When six locals were recognized by the Wrightsville Beach Museum of History for the class of 2017 Watermen Hall of Fame in October, the master of ceremony said the award wasn’t about performance, but how the individual gave back to the Wrightsville Beach community.
“This isn’t just about performance, this is about giving back,” said Haywood Newkirk.
The inductees were recognized in the fields of diving, sailing, fishing, surfing, athletics and wildlife preservation.
Ryan McInnis, honored as a 2017 Hall of Fame inductee for diving, said the award provided a moment for him to look back at a recent tragedy, when fellow diver Brian Davis died in an accident in June.
“It’s not something you take for granted, it’s a risk inherent activity,” McInnis said. “At 21, he was lost to the sea.
Newkirk reflected on how many of the inductees helped raise the profile of Wrightsville Beach, especially noting inductee Roy Turner’s efforts to bring top-level surfing to the town. Turner, who opened the Surf City Surf Shop, brought pro surfers to the beach with the Record Bar contests in the 1980s.
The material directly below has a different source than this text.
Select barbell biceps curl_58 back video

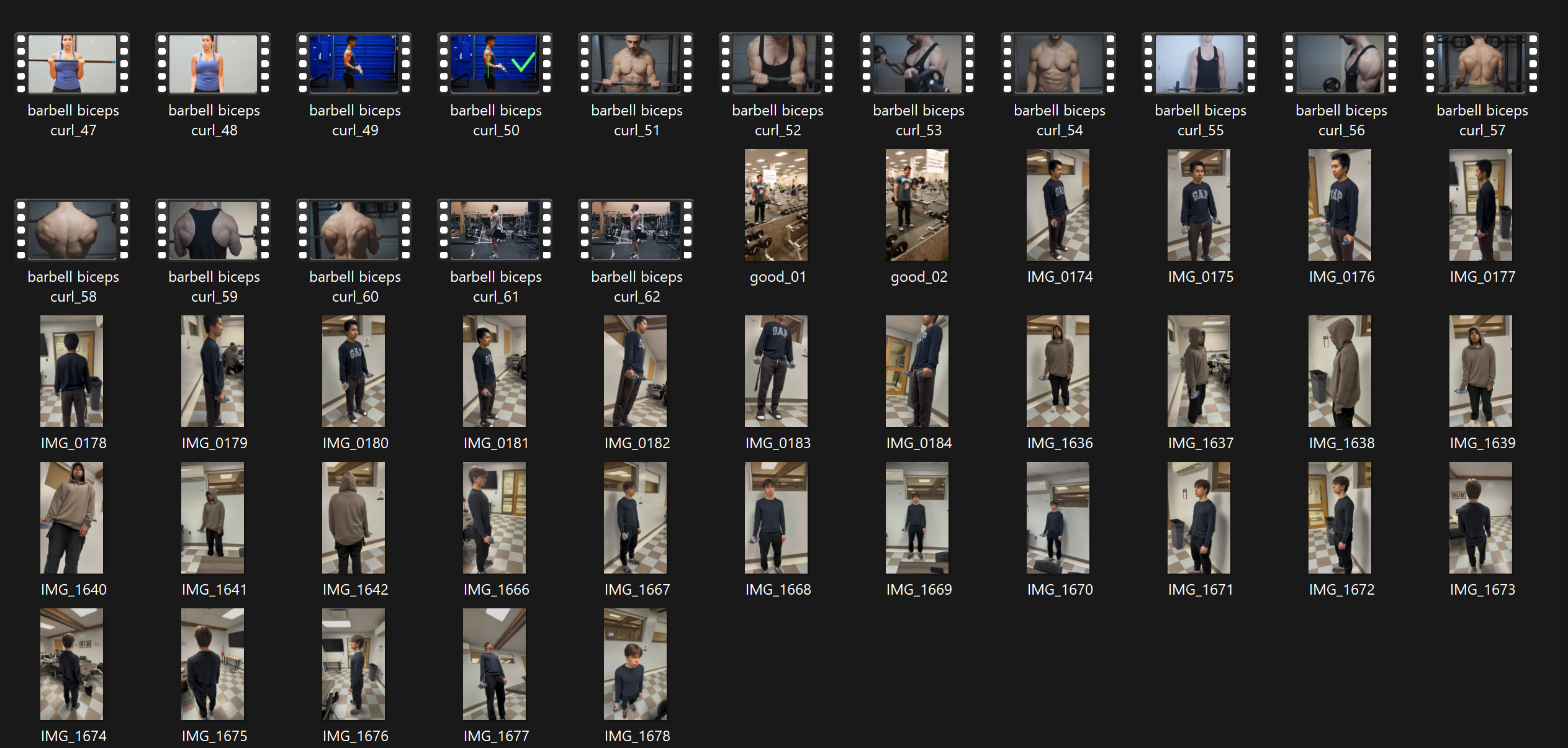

“The best surfers in the world were in Wrightsville Beach, we had waves for three years in a row,” said Turner, who now lives in Atlanta, where he organizes surf supply conventions. “When I’m asked what my home break is, I have no problem flying the colors, I’m from Wrightsville Beach.”
Newkirk said one example of a Hall of Fame inductee shining a light on Wrightsville Beach is Reggie Barnes. The local entrepreneur, who started Eastern Skateboard Supply in 1985 and owns several properties on the beach, has also focused on expanding the sport of outrigger canoeing to the area. Barnes was part of a team from Wrightsville Beach that went to Hawaii in October for outrigger canoeing
“They finished fiftieth out of one hundred, but a lot of people were talking about that ‘Carolina boat,’” Newkirk said.
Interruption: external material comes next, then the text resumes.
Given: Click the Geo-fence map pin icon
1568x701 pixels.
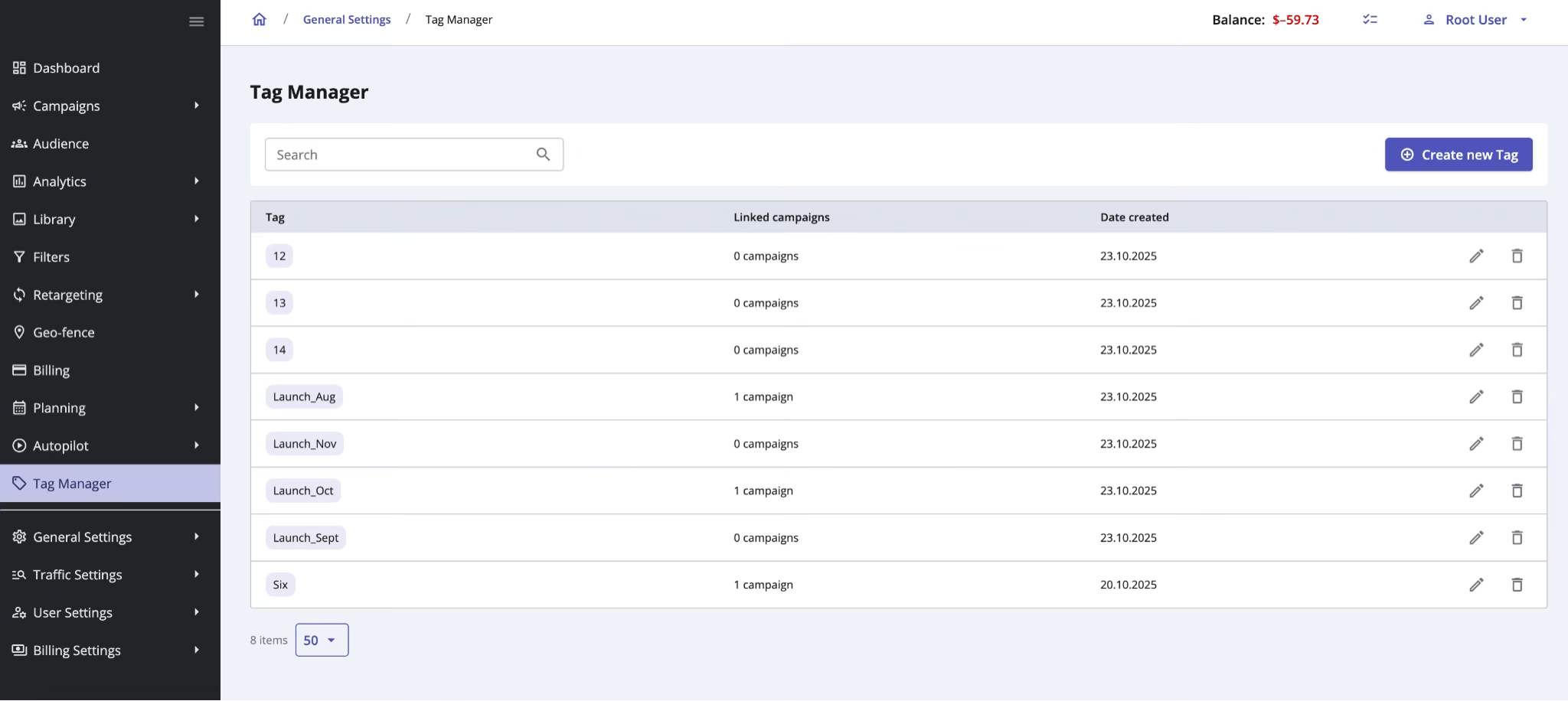Looking at the screenshot, I should (x=19, y=332).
Nancy Fahey earned the “Local Hero” award for her contributions to the Wrightsville Beach Sea Turtle Project, a group she first joined in 1995 after moving here from West Virginia, and would eventually lead.
“I never dreamed I would even see a sea turtle, much less hold one in my hand,” Fahey said.“My father passed onto me the value of protecting our natural environment. I’m fortunate that that was a theme of our life,” she said.
Over the years she has lead a committed group of volunteers to walk the beach at sunrise from mid-May to the end of August looking for any signs of sea turtle nests. Six volunteers walk the beach each morning, scanning the sand for any signs of sea turtle activity. They record and mark the nests, monitoring them during their incubation period, the museum said.
Sammy Corbett, a local commercial fisherman and member of the head of North Carolina Marine Fisheries Commission, was recognized for his efforts to keep a balance between commercial and recreational fishing.
“It’s the old guys that made all of this possible,” Corbett said, acknowledging the generation that passed on the love of fishing to him.
Recognized for sailing, Dr. Murray Seidel, an accomplished local orthopedic surgeon, reflected on the “hundreds of wonderful people” he met through sailing expeditions, through more than 50 years and 20,0000 miles of sailing.
“I’ve been racing boats since 1976, including long-distance races up and down the coast,” said Seidel, who also remarked on the beauty of the Milky Way at night on the water. “A season of racing taught me more than three years of cruising.”